William Dobell Self-portrait, 1965-66.
Portrait of Joshua Smith, William
Dobell, 1943 Archibald Prize.
When you begin talking about Australian portrait painters, the first question to arise is usually, have they won the Archibald Prize? In the case of Sir William Dobell (knighted in 1966), the answer is, yes...not once but three times (1943, 1948, and 1959). All three paintings were outstanding in their own way, but the painting which first caught my eye did not win. I'm not sure it was even entered. It's the strikingly expressionistic self-portrait above, painted in 1965-66. The artist was around sixty-seven years of age at the time. Born in 1899, he died in 1970, just three years after the portrait was painted.

Dobell's work is often homoerotic, also satirically erotic, as in his 1936 The Duchess Disrobes (below, left). Of Dobell's three winning Archibald entries, that of 1943, a portrait of fellow artist, Joshua Smith (right), is probably the most unique. It was certainly the most controversial. The decision of the jurors of the New South Wales Art Gallery landed them in court as two other competition artists objected that the painting was not a portrait, but a caricature.

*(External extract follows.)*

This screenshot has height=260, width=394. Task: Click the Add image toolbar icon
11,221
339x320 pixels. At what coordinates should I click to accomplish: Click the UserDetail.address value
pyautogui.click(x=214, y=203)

The case went all the way to the Australian Supreme Court the following year (it was a slow year). The decision of the judges was upheld, the suit was dismissed. But in its aftermath, the high-strung Dobell became emotionally disturbed, retreating into seclusion and an early retirement. I wonder what he'd done if he'd lost.

Margaret Hannah Olley, William
Dobell, Archibald winner, 1948.
The Duchess Disrobes, 1936,
William Dobell--erotic satire.
In his so-called "retirement," Dobell painted only landscapes...for a while, at least. Apparently he was back at it again sometime within the next five years in painting his second Archibald winner, yet another portrait of a fellow artist, Margaret Hannah Olley (above, right). The 1948 winner was a rather prim, almost Victorian piece somewhat reminiscent of Renoir on a bad day. This winner avoided becoming a "federal case" as did his portrait of Dr. E.G. MacMahon eleven years later in 1959. The three portraits are significant when compared one to another.

Mrs. South Kennsington, 1937, William
Dobell. Not very flattering, but at least
she was allowed to keep her clothes on.
Sixteen years, from 1943 to 1959, is a long time in an artist's life. Art changes, styles change, tastes change, the artist changes. The Joshua Smith "caricature" portrait is slender nearly to the point of emaciation. The Margaret Olley portrait is quite buxom, stopping just short of Impressionism. The MacMahon portrait is more on the order of an oil sketch, quite painterly and strikingly informal as compared to the others with the bespectacled doctor wearing his surgical "greens." The portrait would seem to represent a return to the naturalism of the artist's youth. Dobell spent ten years in Europe during the 1940s. Though Europe changed his style, at the same time, it would seem to have multiplied the number of styles at his disposal, allowing the versatile portrait painter the flexibility of matching his style to his subject's persona.

Dr. E. G. MacMahon, William Dobell, 1959 Archibald Prize winner.